# EXERCISE:
Scan the entries below for "computer" and copy each line that holds it.
======== EXTRACTED DATA
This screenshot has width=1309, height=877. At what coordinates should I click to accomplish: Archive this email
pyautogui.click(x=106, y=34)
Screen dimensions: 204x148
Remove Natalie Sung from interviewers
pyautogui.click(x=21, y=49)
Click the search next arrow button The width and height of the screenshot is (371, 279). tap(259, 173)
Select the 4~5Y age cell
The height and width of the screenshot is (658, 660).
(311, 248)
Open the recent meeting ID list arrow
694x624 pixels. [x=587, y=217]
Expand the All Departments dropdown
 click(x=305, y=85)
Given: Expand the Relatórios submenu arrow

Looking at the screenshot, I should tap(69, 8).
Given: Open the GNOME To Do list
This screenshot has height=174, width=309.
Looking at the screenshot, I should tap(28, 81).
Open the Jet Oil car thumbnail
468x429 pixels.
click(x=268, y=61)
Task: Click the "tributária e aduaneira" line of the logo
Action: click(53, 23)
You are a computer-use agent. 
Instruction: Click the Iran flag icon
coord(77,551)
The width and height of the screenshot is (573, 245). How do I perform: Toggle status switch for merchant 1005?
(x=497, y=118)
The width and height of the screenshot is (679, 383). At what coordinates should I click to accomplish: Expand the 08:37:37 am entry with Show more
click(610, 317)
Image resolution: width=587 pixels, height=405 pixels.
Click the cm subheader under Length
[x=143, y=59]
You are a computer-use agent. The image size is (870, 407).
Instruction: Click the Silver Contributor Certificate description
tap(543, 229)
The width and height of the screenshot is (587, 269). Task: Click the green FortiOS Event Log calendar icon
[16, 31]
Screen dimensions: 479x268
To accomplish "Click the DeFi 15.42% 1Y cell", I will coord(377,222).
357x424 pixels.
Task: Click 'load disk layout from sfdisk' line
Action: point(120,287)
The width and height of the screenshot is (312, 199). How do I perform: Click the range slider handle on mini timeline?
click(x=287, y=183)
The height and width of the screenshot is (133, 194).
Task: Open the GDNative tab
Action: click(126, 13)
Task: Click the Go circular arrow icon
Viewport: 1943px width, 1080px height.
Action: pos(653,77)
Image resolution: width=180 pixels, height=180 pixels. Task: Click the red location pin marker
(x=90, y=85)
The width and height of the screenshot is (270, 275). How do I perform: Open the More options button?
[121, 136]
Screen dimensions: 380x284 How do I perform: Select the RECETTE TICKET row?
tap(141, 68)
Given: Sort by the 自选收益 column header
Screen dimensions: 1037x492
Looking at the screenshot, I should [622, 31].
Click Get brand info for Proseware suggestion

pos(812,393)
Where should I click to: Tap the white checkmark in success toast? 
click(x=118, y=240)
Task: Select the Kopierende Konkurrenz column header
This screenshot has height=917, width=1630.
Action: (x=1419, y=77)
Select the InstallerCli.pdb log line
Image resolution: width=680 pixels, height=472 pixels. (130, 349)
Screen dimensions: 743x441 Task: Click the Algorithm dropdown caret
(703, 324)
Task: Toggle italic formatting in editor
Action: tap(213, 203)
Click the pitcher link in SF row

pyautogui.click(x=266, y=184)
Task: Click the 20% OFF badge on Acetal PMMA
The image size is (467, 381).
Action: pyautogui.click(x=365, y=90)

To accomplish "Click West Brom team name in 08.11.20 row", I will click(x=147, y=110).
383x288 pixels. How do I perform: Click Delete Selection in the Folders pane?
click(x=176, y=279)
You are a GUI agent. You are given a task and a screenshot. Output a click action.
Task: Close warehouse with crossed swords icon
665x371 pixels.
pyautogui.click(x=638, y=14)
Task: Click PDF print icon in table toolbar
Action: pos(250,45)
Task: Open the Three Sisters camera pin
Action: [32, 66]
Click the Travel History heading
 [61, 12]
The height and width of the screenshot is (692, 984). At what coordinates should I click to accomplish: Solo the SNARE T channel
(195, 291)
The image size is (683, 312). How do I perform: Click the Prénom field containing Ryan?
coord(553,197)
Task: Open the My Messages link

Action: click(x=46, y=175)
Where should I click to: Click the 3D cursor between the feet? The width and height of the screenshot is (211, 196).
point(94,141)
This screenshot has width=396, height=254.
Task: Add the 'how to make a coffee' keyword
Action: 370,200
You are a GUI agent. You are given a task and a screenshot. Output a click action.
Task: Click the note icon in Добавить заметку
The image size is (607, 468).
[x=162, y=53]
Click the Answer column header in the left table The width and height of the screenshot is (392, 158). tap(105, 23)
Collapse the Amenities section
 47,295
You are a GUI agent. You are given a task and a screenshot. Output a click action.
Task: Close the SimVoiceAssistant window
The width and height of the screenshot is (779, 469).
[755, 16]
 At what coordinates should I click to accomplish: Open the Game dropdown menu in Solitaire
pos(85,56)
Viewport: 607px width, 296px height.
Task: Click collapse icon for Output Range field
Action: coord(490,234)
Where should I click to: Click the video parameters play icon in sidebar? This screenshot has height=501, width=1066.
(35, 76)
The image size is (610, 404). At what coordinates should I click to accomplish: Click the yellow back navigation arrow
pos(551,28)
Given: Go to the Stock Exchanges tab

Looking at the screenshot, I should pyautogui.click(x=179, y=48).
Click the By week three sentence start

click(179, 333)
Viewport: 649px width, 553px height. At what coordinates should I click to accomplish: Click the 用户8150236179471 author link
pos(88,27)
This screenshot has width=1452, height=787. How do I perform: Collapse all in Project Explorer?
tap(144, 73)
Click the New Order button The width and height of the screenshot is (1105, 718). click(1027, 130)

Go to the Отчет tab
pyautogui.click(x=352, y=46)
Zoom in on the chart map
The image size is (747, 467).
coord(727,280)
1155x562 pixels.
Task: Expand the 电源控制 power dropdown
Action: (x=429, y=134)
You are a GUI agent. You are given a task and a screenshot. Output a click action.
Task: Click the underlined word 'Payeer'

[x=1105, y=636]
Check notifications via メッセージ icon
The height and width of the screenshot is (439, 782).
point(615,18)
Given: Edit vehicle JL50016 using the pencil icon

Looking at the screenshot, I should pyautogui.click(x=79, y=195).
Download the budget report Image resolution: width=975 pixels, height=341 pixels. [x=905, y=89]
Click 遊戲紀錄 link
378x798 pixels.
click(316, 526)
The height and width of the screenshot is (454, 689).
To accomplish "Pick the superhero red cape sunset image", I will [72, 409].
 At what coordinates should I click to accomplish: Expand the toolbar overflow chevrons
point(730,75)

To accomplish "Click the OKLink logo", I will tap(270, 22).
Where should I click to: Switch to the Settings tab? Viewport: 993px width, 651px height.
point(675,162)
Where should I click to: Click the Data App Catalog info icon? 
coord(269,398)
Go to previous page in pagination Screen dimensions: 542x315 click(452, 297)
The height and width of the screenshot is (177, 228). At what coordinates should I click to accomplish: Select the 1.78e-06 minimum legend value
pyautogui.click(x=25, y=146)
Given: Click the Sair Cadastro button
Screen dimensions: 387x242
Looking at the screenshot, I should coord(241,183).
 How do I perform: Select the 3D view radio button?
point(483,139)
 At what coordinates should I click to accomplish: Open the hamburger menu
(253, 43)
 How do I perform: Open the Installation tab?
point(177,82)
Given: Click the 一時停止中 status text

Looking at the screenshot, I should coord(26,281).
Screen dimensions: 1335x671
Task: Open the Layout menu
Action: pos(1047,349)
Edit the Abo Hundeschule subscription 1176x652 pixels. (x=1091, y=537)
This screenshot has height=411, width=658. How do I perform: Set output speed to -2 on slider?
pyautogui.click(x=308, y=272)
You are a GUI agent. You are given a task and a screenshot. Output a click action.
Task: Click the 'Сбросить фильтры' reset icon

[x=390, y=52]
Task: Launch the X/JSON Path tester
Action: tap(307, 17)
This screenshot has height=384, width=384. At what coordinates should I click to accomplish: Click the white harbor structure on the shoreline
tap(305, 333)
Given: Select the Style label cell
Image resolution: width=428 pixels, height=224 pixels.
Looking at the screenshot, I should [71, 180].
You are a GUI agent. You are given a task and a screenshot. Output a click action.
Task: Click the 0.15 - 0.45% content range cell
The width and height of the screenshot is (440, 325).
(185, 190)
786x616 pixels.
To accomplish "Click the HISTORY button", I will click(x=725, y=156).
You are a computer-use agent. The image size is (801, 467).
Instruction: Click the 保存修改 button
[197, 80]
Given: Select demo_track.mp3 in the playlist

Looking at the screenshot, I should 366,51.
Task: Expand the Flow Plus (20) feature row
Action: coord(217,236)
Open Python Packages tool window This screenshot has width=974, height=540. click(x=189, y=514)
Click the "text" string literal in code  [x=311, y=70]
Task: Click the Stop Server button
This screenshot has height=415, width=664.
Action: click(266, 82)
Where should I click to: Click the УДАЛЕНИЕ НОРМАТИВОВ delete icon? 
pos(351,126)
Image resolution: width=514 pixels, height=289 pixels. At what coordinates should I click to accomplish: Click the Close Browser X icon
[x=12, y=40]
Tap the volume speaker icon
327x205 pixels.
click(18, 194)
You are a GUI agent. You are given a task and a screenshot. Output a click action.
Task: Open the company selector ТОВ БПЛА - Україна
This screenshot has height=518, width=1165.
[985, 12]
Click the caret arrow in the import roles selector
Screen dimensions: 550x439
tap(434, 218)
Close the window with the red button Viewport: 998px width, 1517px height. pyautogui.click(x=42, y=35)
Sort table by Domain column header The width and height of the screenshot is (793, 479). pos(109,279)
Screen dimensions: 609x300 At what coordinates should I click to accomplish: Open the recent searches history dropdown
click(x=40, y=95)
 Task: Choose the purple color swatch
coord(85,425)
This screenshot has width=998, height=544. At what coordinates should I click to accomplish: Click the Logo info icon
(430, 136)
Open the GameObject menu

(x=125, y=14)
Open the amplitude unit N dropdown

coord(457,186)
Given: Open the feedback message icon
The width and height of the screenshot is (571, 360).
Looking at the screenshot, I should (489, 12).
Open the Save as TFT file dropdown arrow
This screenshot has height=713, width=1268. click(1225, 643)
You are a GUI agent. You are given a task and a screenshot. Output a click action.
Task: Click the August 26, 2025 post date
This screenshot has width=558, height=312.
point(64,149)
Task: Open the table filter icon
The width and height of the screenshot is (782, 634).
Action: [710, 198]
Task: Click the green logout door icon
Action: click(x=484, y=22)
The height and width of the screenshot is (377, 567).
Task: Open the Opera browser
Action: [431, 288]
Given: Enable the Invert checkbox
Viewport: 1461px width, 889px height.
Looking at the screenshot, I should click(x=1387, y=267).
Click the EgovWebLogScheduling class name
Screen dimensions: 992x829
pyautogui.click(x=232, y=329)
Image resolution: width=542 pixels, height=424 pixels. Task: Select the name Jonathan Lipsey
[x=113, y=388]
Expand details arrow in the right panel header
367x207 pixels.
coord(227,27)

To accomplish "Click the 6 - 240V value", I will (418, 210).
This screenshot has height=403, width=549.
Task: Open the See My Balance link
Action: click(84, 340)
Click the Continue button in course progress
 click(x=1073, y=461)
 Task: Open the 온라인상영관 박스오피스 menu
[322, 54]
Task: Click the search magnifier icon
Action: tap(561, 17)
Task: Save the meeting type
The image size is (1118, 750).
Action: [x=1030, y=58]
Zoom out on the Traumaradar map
================
# SOLUTION FOR THIS TASK:
You are a computer-use agent. 
You are a computer-use agent. The image size is (870, 407).
You are a computer-use agent. The image size is (801, 467).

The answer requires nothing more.